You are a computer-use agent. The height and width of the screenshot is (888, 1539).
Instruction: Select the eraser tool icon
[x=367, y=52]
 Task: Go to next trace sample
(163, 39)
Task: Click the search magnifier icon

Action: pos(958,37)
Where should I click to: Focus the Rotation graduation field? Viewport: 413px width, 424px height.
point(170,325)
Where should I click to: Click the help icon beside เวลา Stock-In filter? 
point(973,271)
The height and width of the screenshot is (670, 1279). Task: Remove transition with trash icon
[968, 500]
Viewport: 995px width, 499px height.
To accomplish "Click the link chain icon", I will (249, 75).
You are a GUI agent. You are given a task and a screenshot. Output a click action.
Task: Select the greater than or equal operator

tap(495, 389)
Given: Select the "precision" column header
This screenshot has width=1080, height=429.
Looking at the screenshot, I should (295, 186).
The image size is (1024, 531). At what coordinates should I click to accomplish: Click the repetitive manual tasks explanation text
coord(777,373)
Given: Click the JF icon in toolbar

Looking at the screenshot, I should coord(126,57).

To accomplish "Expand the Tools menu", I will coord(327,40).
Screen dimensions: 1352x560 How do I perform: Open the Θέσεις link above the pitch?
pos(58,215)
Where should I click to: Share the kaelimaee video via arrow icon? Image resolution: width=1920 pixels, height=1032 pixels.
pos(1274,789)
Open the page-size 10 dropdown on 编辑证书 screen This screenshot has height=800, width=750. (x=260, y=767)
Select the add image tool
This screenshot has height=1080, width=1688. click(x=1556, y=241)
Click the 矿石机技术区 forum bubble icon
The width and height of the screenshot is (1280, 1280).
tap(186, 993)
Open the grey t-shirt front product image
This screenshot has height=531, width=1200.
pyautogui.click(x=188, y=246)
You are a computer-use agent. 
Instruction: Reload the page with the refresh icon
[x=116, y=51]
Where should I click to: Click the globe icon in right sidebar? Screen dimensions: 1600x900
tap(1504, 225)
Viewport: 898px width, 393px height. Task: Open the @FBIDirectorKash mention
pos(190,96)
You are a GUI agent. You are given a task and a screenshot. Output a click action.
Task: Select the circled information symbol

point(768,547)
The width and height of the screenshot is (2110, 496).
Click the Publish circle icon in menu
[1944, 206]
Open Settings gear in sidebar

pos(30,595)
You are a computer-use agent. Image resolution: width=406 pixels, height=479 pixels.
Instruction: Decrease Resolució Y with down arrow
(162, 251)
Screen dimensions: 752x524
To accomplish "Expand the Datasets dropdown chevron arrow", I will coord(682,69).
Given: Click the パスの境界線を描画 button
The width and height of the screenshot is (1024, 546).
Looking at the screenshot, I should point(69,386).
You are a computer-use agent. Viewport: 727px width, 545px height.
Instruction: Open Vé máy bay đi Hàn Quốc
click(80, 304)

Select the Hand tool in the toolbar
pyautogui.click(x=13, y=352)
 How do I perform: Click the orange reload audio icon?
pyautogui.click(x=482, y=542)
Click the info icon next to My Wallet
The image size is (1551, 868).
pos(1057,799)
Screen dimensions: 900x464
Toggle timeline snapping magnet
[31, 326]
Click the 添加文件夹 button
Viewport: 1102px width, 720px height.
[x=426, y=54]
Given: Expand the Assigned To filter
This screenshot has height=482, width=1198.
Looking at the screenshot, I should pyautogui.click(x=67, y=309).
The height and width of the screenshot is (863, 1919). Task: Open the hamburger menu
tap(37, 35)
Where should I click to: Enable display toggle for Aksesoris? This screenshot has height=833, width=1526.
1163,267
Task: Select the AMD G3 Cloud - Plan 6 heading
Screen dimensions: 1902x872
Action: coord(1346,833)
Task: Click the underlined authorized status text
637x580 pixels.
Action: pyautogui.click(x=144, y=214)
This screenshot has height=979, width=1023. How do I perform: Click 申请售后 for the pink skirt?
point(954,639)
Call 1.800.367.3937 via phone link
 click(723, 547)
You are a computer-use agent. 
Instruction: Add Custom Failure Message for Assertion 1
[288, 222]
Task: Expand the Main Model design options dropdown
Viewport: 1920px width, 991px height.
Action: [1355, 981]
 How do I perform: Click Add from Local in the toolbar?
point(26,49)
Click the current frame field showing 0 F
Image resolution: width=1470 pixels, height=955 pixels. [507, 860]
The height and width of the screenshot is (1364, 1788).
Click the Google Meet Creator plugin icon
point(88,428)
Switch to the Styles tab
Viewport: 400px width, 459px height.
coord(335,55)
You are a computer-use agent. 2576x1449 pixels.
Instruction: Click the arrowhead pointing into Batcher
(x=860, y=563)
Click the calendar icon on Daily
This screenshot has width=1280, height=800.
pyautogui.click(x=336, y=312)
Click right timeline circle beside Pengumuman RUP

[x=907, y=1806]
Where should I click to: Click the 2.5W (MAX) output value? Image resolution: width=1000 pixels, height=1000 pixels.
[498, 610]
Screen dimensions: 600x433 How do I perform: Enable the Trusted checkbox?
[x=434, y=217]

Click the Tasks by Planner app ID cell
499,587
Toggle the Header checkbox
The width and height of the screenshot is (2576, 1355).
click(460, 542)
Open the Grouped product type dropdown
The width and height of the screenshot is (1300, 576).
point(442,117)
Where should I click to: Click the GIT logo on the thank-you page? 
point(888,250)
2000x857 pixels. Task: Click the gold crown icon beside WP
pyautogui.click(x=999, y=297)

################

* Assignment
Would you retype all of the lines shown above, exactly as given?

* Expected output
You are a computer-use agent. The height and width of the screenshot is (888, 1539).
Instruction: Select the eraser tool icon
[x=367, y=52]
 Task: Go to next trace sample
(163, 39)
Task: Click the search magnifier icon

Action: pos(958,37)
Where should I click to: Focus the Rotation graduation field? Viewport: 413px width, 424px height.
point(170,325)
Where should I click to: Click the help icon beside เวลา Stock-In filter? 
point(973,271)
The height and width of the screenshot is (670, 1279). Task: Remove transition with trash icon
[968, 500]
Viewport: 995px width, 499px height.
To accomplish "Click the link chain icon", I will (249, 75).
You are a GUI agent. You are given a task and a screenshot. Output a click action.
Task: Select the greater than or equal operator

tap(495, 389)
Given: Select the "precision" column header
This screenshot has width=1080, height=429.
Looking at the screenshot, I should (295, 186).
The image size is (1024, 531). At what coordinates should I click to accomplish: Click the repetitive manual tasks explanation text
coord(777,373)
Given: Click the JF icon in toolbar

Looking at the screenshot, I should coord(126,57).

To accomplish "Expand the Tools menu", I will coord(327,40).
Screen dimensions: 1352x560 How do I perform: Open the Θέσεις link above the pitch?
pos(58,215)
Where should I click to: Share the kaelimaee video via arrow icon? Image resolution: width=1920 pixels, height=1032 pixels.
pos(1274,789)
Open the page-size 10 dropdown on 编辑证书 screen This screenshot has height=800, width=750. (x=260, y=767)
Select the add image tool
This screenshot has height=1080, width=1688. click(x=1556, y=241)
Click the 矿石机技术区 forum bubble icon
The width and height of the screenshot is (1280, 1280).
tap(186, 993)
Open the grey t-shirt front product image
This screenshot has height=531, width=1200.
pyautogui.click(x=188, y=246)
You are a computer-use agent. 
Instruction: Reload the page with the refresh icon
[x=116, y=51]
Where should I click to: Click the globe icon in right sidebar? Screen dimensions: 1600x900
tap(1504, 225)
Viewport: 898px width, 393px height. Task: Open the @FBIDirectorKash mention
pos(190,96)
You are a GUI agent. You are given a task and a screenshot. Output a click action.
Task: Select the circled information symbol

point(768,547)
The width and height of the screenshot is (2110, 496).
Click the Publish circle icon in menu
[1944, 206]
Open Settings gear in sidebar

pos(30,595)
You are a computer-use agent. Image resolution: width=406 pixels, height=479 pixels.
Instruction: Decrease Resolució Y with down arrow
(162, 251)
Screen dimensions: 752x524
To accomplish "Expand the Datasets dropdown chevron arrow", I will coord(682,69).
Given: Click the パスの境界線を描画 button
The width and height of the screenshot is (1024, 546).
Looking at the screenshot, I should point(69,386).
You are a computer-use agent. Viewport: 727px width, 545px height.
Instruction: Open Vé máy bay đi Hàn Quốc
click(80, 304)

Select the Hand tool in the toolbar
pyautogui.click(x=13, y=352)
 How do I perform: Click the orange reload audio icon?
pyautogui.click(x=482, y=542)
Click the info icon next to My Wallet
The image size is (1551, 868).
pos(1057,799)
Screen dimensions: 900x464
Toggle timeline snapping magnet
[31, 326]
Click the 添加文件夹 button
Viewport: 1102px width, 720px height.
[x=426, y=54]
Given: Expand the Assigned To filter
This screenshot has height=482, width=1198.
Looking at the screenshot, I should pyautogui.click(x=67, y=309).
The height and width of the screenshot is (863, 1919). Task: Open the hamburger menu
tap(37, 35)
Where should I click to: Enable display toggle for Aksesoris? This screenshot has height=833, width=1526.
1163,267
Task: Select the AMD G3 Cloud - Plan 6 heading
Screen dimensions: 1902x872
Action: coord(1346,833)
Task: Click the underlined authorized status text
637x580 pixels.
Action: pyautogui.click(x=144, y=214)
This screenshot has height=979, width=1023. How do I perform: Click 申请售后 for the pink skirt?
point(954,639)
Call 1.800.367.3937 via phone link
 click(723, 547)
You are a computer-use agent. 
Instruction: Add Custom Failure Message for Assertion 1
[288, 222]
Task: Expand the Main Model design options dropdown
Viewport: 1920px width, 991px height.
Action: [1355, 981]
 How do I perform: Click Add from Local in the toolbar?
point(26,49)
Click the current frame field showing 0 F
Image resolution: width=1470 pixels, height=955 pixels. [507, 860]
The height and width of the screenshot is (1364, 1788).
Click the Google Meet Creator plugin icon
point(88,428)
Switch to the Styles tab
Viewport: 400px width, 459px height.
coord(335,55)
You are a computer-use agent. 2576x1449 pixels.
Instruction: Click the arrowhead pointing into Batcher
(x=860, y=563)
Click the calendar icon on Daily
This screenshot has width=1280, height=800.
pyautogui.click(x=336, y=312)
Click right timeline circle beside Pengumuman RUP

[x=907, y=1806]
Where should I click to: Click the 2.5W (MAX) output value? Image resolution: width=1000 pixels, height=1000 pixels.
[498, 610]
Screen dimensions: 600x433 How do I perform: Enable the Trusted checkbox?
[x=434, y=217]

Click the Tasks by Planner app ID cell
499,587
Toggle the Header checkbox
The width and height of the screenshot is (2576, 1355).
click(460, 542)
Open the Grouped product type dropdown
The width and height of the screenshot is (1300, 576).
point(442,117)
Where should I click to: Click the GIT logo on the thank-you page? 
point(888,250)
2000x857 pixels. Task: Click the gold crown icon beside WP
pyautogui.click(x=999, y=297)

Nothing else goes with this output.